Nach langer Diskussion blieben Pacman, Simon, Space Invaders und Frogger. Diese Spiele haben den Vorteil, dass sie auch MitarbeiterInnen aus ihrer Mediensozialisation bekannt sind. Die Online-Spiele werden durch die Freeware-Offline-Spiele Trackmania Nations, Super Tux, Hydorah und Icy Tower ergänzt. Diese Spiele können von der Seite herunter geladen werden und haben Systemanforderungen, welche auch (gespendete) Jugendzentrums-PCs erfüllen.
Zusammengefasst sollten die Spiele folgende Eigenschaften haben:
1) Die Spiele sollen aus dem Freewarebereich kommen.
2) Die Spiele dürfen keine hohen Hardwareanforderungen stellen, damit jedes Jugendzentrum ohne Neuanschaffung daran teilnehmen kann..
3) Die Spiele sollen einer USK-Einstufung „Freigegeben ab 12 Jahren“ entsprechen.
Über den Email-Verteiler der LJS gibt es ein paar Wochen zuvor ein Werbeposting an alle Jugendzentren, welches konkret auf den eSports-Wettbewerb hinwies. Im Anhang befindet sich ein A4-Zettel zum Ausdrucken und Aufhängen, der die Jugendlichen auf die Seite aufmerksam machen soll.
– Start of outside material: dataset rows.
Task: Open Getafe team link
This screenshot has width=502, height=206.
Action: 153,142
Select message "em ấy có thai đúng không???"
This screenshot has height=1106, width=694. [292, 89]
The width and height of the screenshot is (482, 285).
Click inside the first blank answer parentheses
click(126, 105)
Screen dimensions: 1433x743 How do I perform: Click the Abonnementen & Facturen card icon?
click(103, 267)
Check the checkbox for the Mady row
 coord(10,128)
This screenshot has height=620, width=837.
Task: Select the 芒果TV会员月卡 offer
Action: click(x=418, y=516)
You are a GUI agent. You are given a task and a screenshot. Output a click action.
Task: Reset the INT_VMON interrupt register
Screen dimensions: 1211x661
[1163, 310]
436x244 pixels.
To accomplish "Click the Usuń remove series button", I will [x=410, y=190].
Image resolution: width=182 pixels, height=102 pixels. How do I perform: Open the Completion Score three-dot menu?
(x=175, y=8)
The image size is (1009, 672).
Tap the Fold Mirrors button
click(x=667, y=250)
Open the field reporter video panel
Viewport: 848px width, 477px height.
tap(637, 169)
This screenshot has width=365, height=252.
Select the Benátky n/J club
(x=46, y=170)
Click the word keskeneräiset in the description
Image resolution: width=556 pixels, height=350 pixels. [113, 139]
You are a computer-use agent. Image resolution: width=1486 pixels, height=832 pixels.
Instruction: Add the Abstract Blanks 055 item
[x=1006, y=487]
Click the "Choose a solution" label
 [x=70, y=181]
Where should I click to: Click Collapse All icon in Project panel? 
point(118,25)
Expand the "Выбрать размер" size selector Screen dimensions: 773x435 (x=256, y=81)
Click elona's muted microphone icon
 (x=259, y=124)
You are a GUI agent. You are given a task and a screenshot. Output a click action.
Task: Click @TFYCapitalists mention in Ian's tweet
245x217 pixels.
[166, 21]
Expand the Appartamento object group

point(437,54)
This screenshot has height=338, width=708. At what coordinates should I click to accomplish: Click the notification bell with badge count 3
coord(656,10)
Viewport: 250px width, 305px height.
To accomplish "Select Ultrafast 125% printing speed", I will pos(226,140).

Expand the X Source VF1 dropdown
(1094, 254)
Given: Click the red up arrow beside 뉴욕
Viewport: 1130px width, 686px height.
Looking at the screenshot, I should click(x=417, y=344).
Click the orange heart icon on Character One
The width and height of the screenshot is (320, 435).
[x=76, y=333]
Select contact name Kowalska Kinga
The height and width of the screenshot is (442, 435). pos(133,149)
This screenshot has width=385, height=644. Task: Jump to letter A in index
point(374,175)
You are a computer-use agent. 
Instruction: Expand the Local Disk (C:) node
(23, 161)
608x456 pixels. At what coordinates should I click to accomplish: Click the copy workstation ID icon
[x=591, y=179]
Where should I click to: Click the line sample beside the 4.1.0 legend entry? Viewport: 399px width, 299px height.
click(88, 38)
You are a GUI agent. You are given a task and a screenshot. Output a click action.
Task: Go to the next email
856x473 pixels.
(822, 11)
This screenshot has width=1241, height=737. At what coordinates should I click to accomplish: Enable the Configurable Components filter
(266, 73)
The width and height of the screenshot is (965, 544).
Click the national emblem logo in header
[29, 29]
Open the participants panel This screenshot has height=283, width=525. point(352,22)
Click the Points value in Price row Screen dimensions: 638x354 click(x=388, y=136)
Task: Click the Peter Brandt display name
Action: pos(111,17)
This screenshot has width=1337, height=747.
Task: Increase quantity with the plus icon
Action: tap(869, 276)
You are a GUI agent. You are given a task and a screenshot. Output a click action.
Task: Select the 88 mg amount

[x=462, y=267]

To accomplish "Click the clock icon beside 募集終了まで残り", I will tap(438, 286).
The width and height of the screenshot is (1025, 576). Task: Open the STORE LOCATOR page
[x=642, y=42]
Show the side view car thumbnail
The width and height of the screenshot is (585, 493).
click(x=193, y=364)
Hauptamtliche und Ehrenamtliche übernehmen eine Patenfunktion für die Spieler und melden das Jugendzentrum an. Die Anmeldung kann während der gesamten laufenden Saison bis zwei Tage vor Schluss erfolgen. Sie erhalten dann ein Passwort, mit welchem sie den Spielbereich freischalten können, in dem die Punkte der Jugendlichen gezählt werden. Ebenfalls müssen sie Fotos oder Screenshots von den Punkteständen der Offline-Spiele anfertigen und per Mail einschicken. Ein Tutorial dafür gibt es auf der Seite.
Es werden die erreichten Punktestände aller Spiele zusammengerechnet. Erst aus dem Gesamtergebnis ergibt sich der Gewinner.
Erfahrungen
Die erste Wintersaion fand vom 15.09 bis 15.12 statt. 18 Jugendzentren aus Niedersachsen meldeten sich an und spielten gegeneinander. Das Jugendzentrum Bethlehem-Keller-Treff in Hannover entschied die Saison für sich und gewann ein halbes Jahr den Besitz des von der LJS gestifteten Pokals und eine in ihrem Haus veranstaltete Computernacht, welche von der LJS durchgeführt wurde.
Eine Email-Abfrage bei den Paten ergab positive Rückmeldungen. In einem Jugendzentrum kam aufgrund der Beschäftigung mit Computerspielen eine Diskussion über Onlinespiele zwischen MitarbeiterInnen und Jugendlichen auf. In einem anderen Jugendzentrum kannten einige Jugendliche das Spiel Trackmania nicht und bauten daraufhin wochenlang Strecken mit dem integrierten Editor. Die Ehrenamtlichen spielten auch mal selber. Die Punkte haben aber die Jugendlichen gemacht 😉
Die Sommersaison von JottZett-eSports in Niedersachsen ist am 15. März gestartet.
Dies ist ein Gastbeitrag von Jens Wiemken. Der Autor ist seit 1989 in der außerschulischen Jugendarbeit in der Arbeit mit Kindern und Jugendlichen an „Neuen Medien“ tätig, hatte Lehrtätigkeiten an verschiedenen Hochschulen (Bremen, Gießen, Magdeburg, Osnabrück, Vechta) und ist seit 2010 Referent für Medien der Landesstelle Jugendschutz Niedersachsen. Jens Wiemken wurde 2009 ausgezeichnet mit dem Dieter Baacke Preis für das außerschulische Medienprojekt „Hardliner“.